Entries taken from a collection
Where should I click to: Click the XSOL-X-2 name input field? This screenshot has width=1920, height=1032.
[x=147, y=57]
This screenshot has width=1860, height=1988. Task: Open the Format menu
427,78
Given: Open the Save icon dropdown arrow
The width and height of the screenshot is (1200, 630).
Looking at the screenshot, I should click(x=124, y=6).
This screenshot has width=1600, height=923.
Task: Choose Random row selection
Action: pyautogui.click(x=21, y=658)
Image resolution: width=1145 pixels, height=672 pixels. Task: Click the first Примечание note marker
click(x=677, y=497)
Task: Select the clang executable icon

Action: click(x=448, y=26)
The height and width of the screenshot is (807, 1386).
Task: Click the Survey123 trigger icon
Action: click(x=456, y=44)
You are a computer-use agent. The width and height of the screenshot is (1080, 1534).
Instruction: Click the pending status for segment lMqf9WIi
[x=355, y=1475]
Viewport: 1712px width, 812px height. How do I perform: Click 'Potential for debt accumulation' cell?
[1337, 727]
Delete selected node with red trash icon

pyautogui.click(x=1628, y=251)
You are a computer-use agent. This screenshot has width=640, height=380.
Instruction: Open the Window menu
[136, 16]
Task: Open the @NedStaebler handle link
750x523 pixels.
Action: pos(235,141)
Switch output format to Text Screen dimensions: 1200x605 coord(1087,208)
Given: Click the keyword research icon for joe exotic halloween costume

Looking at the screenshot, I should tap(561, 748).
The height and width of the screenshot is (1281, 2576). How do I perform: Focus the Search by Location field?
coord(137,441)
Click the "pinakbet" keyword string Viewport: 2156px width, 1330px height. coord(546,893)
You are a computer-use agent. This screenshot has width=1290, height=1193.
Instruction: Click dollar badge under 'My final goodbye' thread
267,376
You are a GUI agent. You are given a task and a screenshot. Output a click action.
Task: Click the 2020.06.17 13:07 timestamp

* [Exercise instructions]:
Print the lines of the listing above exactly as they appear, from the line containing "has width=640, height=380." through the line containing "coord(137,441)", both of those lines included.

* [Solution for this task]:
You are a computer-use agent. This screenshot has width=640, height=380.
Instruction: Open the Window menu
[136, 16]
Task: Open the @NedStaebler handle link
750x523 pixels.
Action: pos(235,141)
Switch output format to Text Screen dimensions: 1200x605 coord(1087,208)
Given: Click the keyword research icon for joe exotic halloween costume

Looking at the screenshot, I should tap(561, 748).
The height and width of the screenshot is (1281, 2576). How do I perform: Focus the Search by Location field?
coord(137,441)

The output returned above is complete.